Fuel Prices May Have Dropped, But Has Your Debt?
A silver lining has finally haloed the obstinate dark cloud that unrelentingly casts doom and gloom over South Africa’s economy, when fuel prices fell by 93c a liter, on Tuesday 3 February 2015.
Similarly, diesel dropped by 9.9% and paraffin went down by R1.36. The Department of Energy attributed the drop in fuel prices to a decrease in the price of crude oil. However, you may want to hold off on breaking out your most expensive bottle of champagne, as analysts predict an upward price trend in fuel prices in the years to come.
Consumers have been warned by risk analysts not to be clouded by optimism, as corruption, debt and inflation remain rife, while the sustainability of low fuel prices is dubious.Unfortunately, this financial win for South Africa is negated by our sky-high unemployment rate and the capricious nature of the rand, not to mention the chronically tight household cash flow.

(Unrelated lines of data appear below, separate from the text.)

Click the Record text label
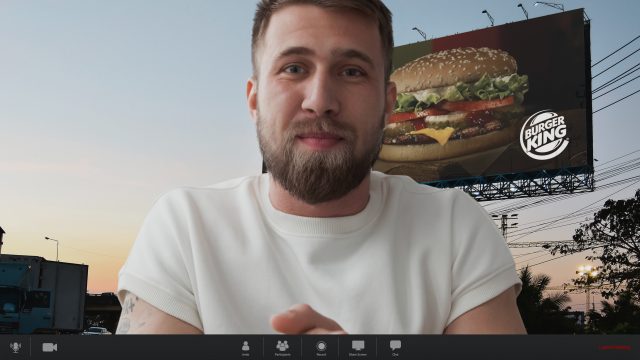This screenshot has height=360, width=640. tap(321, 355)
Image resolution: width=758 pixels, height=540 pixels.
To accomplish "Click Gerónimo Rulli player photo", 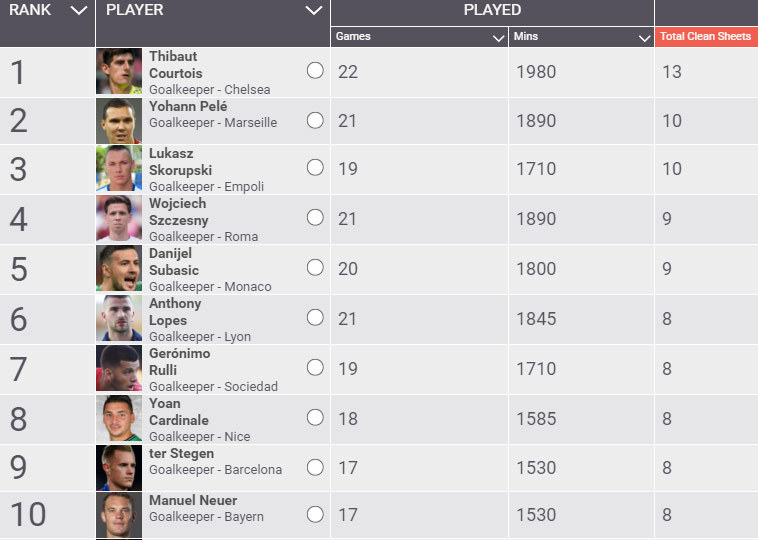I will coord(119,368).
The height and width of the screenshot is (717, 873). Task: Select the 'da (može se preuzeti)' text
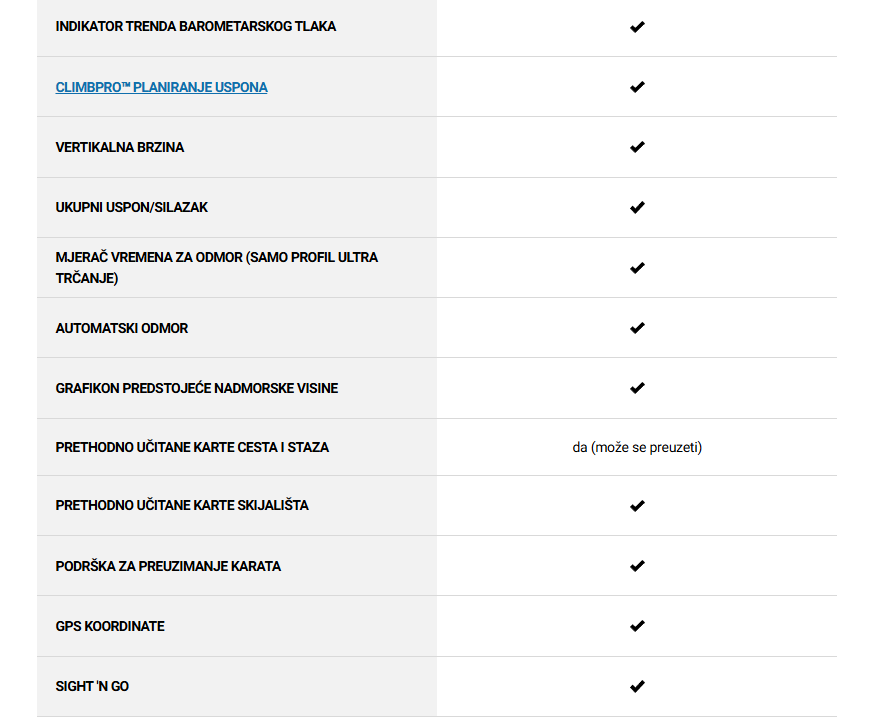pyautogui.click(x=637, y=448)
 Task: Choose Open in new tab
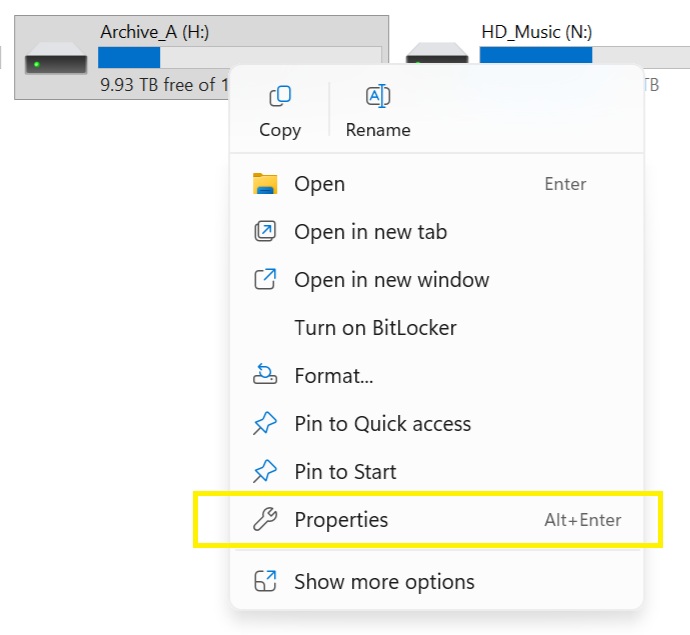pos(370,232)
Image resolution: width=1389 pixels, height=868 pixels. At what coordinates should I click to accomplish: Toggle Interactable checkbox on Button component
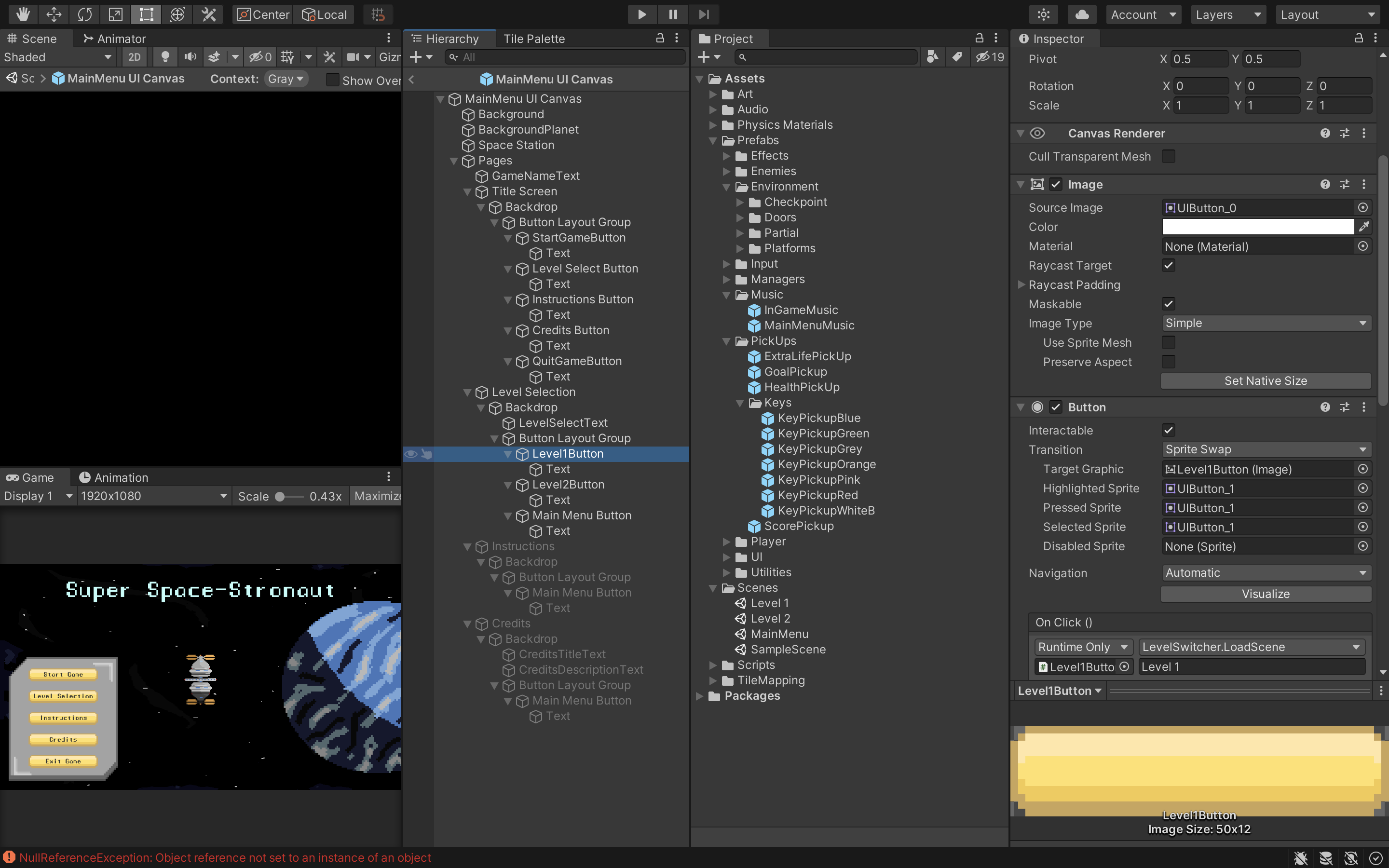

The National Credit Bureau’s Consumer Credit Market Report advised that the gross debtor’s book shows that South African credit users owe a total outstanding amount of R1.47trillion in debt at present.
In light of this, analysts have warned consumers that the lower fuel prices should not be viewed as an invitation to splurge and rack up more debt. At the rate we’re clocking up the credit, levels of indebtedness are set to increase, so why not view this transient upswing as an opportunity to put the cash you save on petrol towards those ill-omened debts before the tide turns.